#### Problem details
Check each line of the records below for the word "computer" and copy those where it appears.

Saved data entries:
'''

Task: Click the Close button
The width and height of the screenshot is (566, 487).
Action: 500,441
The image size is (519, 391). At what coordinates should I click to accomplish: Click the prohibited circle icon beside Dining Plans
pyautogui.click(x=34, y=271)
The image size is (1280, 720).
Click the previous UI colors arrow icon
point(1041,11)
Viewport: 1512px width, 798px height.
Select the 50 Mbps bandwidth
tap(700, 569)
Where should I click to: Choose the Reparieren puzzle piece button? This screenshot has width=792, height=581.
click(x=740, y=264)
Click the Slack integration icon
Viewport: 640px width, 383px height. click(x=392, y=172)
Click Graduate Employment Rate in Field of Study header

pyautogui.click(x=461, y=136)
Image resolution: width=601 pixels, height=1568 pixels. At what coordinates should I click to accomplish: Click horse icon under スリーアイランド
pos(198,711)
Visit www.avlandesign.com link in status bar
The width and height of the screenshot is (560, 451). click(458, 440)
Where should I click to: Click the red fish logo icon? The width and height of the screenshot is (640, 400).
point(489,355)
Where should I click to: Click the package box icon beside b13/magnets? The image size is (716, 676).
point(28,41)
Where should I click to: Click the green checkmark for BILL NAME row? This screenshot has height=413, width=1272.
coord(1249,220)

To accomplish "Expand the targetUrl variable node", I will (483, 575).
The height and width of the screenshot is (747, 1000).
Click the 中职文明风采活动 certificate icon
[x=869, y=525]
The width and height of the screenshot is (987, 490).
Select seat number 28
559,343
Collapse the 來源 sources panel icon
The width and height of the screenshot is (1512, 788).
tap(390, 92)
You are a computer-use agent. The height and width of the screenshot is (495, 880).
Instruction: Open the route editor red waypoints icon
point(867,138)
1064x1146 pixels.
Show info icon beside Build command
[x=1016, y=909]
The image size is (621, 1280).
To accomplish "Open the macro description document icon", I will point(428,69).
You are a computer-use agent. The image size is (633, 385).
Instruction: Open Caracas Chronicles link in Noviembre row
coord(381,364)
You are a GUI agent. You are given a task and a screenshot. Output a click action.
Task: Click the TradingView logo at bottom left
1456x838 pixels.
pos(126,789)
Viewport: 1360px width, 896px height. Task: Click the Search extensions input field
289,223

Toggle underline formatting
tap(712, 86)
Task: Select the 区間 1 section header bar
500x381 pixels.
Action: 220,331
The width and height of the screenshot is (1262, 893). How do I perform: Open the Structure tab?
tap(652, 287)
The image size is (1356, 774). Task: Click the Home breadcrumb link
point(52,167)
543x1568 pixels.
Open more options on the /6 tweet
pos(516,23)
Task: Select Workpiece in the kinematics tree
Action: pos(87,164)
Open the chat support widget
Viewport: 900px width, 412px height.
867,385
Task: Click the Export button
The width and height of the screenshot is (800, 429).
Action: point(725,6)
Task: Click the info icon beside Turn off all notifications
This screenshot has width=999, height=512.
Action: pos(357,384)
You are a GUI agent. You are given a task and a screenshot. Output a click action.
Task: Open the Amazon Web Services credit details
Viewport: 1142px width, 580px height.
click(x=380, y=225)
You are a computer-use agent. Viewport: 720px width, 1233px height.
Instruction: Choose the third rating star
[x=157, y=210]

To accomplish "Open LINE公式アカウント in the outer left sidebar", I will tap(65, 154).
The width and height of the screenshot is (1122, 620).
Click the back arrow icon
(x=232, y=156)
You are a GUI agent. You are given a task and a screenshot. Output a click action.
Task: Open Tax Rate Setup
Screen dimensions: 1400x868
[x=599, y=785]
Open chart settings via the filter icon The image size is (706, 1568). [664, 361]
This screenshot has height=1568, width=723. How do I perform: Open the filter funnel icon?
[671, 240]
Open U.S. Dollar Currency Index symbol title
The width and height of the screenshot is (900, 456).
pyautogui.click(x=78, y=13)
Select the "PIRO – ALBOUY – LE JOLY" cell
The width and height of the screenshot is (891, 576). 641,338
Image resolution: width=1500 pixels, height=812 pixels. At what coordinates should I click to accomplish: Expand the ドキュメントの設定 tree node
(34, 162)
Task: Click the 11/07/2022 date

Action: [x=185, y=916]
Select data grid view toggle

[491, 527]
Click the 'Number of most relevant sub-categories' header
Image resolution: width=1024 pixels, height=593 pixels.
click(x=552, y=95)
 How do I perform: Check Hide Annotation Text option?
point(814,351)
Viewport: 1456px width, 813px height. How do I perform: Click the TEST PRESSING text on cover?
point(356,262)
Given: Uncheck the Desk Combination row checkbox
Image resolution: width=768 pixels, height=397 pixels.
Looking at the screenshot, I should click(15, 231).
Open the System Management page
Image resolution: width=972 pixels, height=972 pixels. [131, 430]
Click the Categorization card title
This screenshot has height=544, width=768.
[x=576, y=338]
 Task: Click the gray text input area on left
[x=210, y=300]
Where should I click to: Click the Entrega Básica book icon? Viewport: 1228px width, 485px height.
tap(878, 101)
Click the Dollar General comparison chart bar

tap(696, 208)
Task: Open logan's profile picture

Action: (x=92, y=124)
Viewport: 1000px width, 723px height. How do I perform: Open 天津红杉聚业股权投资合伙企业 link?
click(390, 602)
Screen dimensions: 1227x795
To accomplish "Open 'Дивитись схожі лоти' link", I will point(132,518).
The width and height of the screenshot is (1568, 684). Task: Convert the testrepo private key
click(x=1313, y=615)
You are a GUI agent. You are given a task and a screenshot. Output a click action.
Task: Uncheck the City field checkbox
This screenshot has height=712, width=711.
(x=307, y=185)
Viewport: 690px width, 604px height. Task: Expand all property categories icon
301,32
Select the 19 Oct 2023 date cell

'''

#### Task response
You are a computer-use agent. The height and width of the screenshot is (495, 880).
You are a computer-use agent. The image size is (633, 385).
You are a computer-use agent. Viewport: 720px width, 1233px height.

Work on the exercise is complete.